**INFORMATION PROVIDED**

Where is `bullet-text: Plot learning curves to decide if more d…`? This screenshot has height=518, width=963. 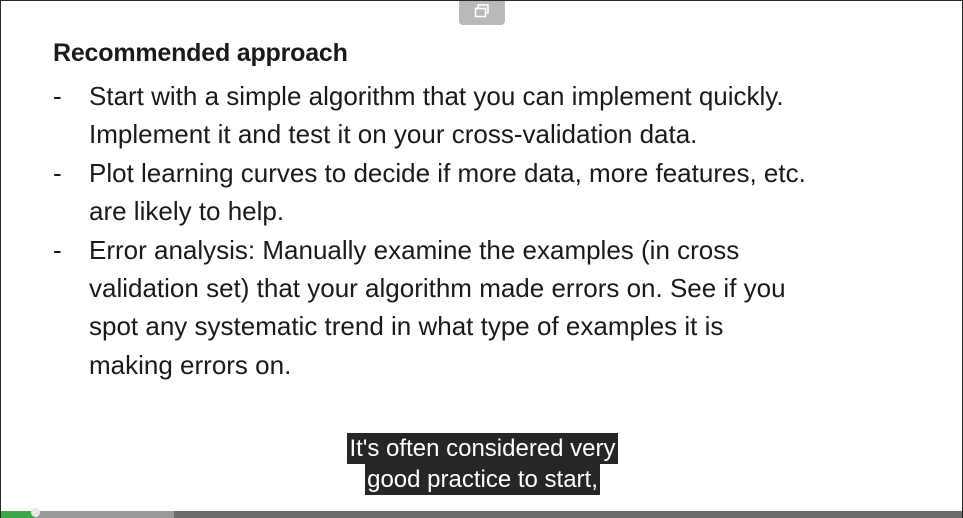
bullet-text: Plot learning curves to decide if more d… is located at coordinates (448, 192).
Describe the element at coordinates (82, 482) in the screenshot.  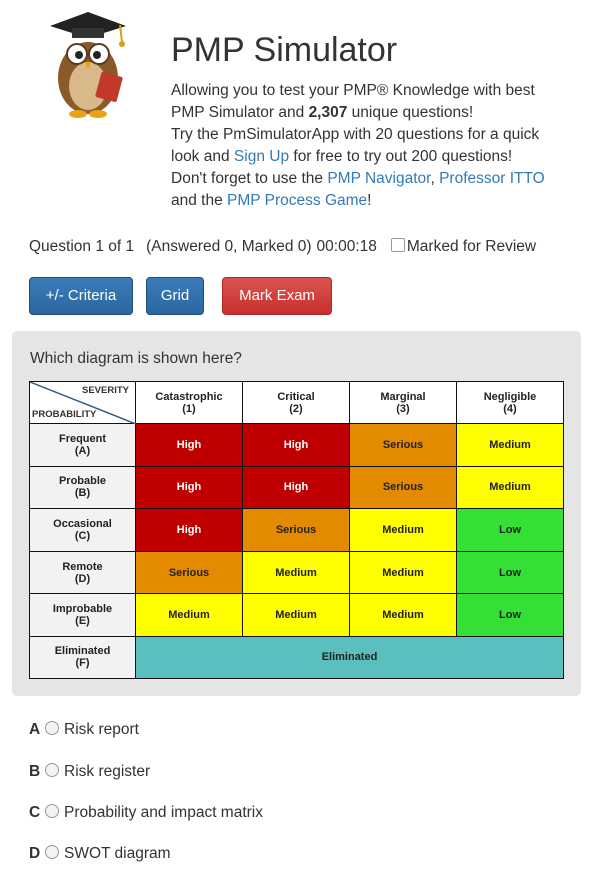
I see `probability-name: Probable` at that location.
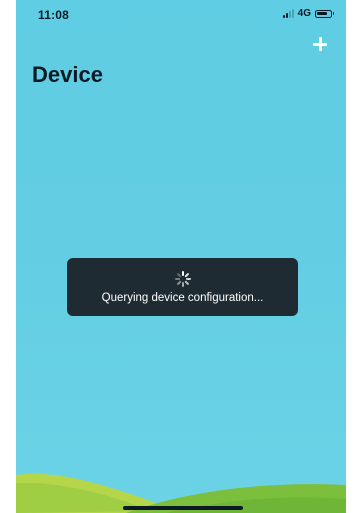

---

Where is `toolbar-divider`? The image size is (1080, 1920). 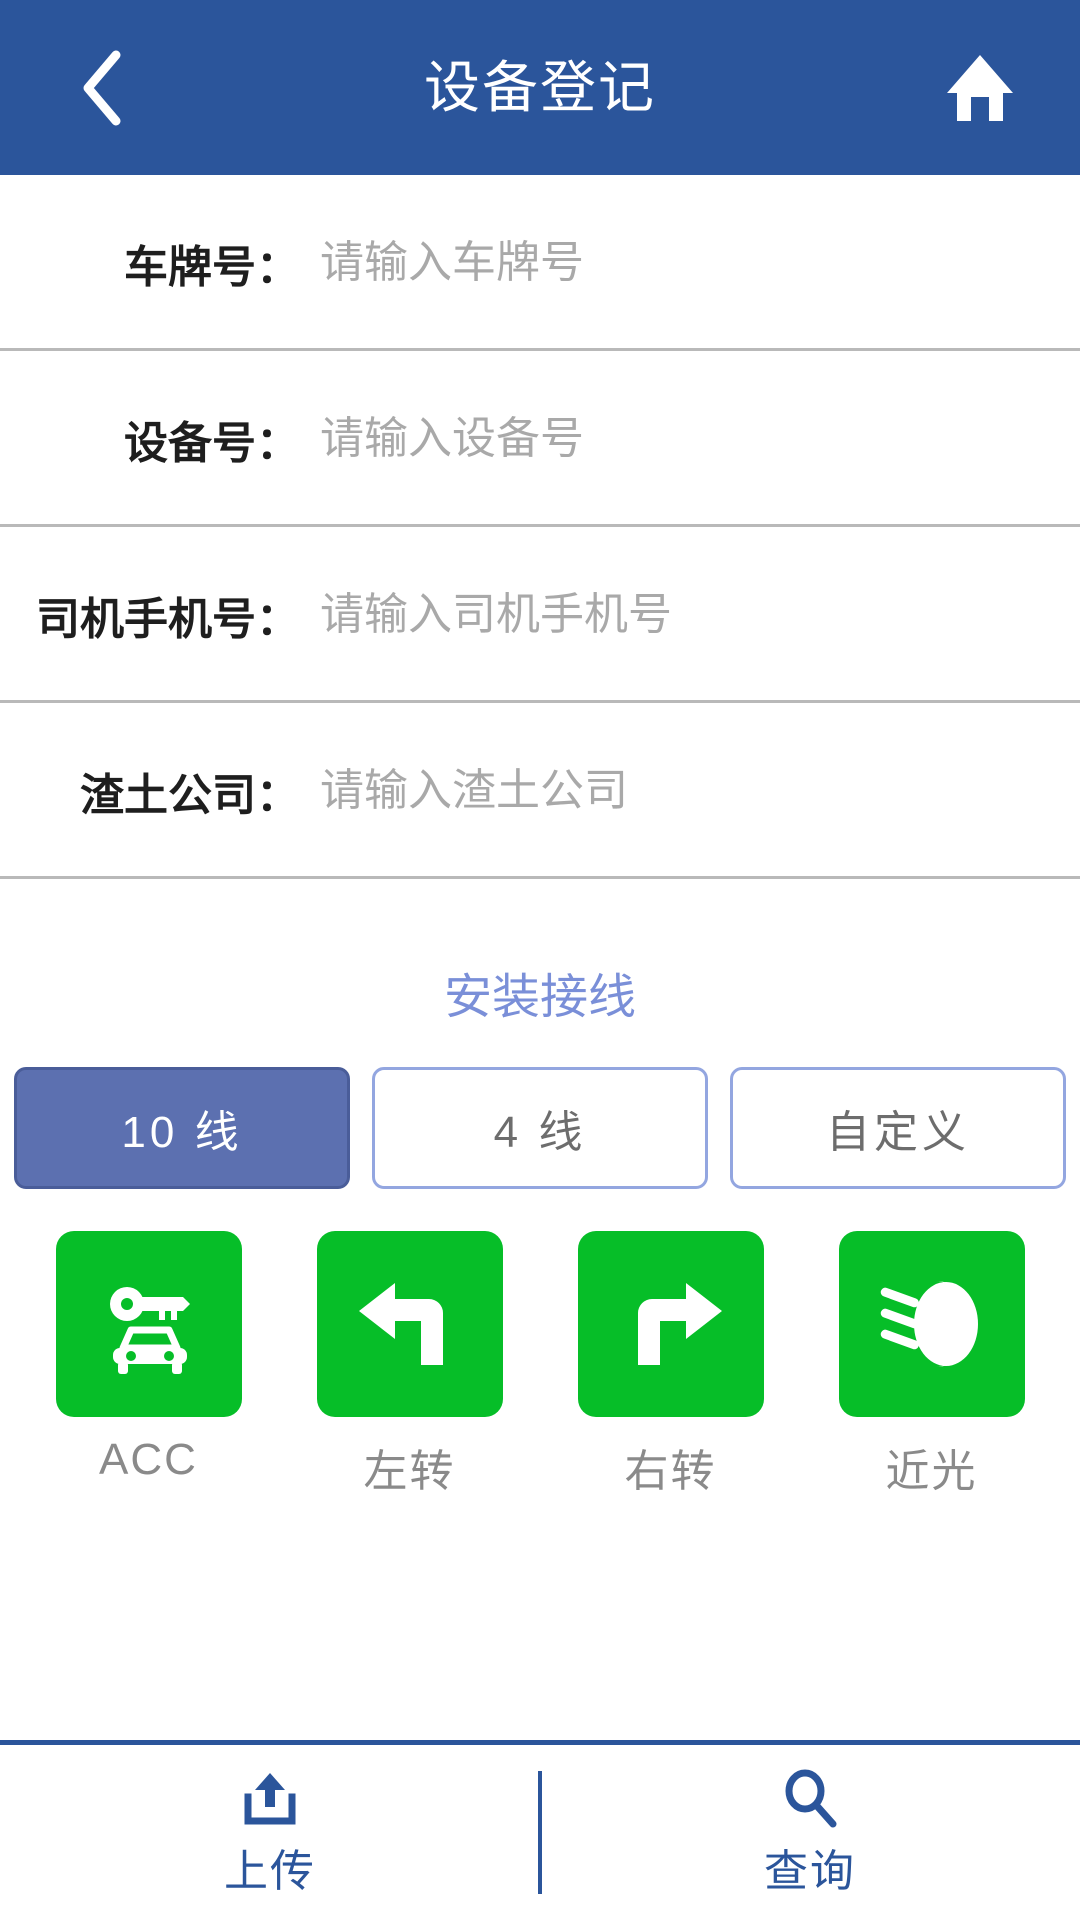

**WORK REQUEST**
Express the data as a JSON list of strings, one string per line. Begin at the line that has "has height=518, width=963.", stop after the line that has "at that location.", skip blank lines, and leave the pictures out.

**RESULT**
[
  "Where is `bullet-text: Plot learning curves to decide if more d…`? This screenshot has height=518, width=963. ",
  "bullet-text: Plot learning curves to decide if more d… is located at coordinates (448, 192).",
  "Describe the element at coordinates (82, 482) in the screenshot.  ",
  "I see `probability-name: Probable` at that location."
]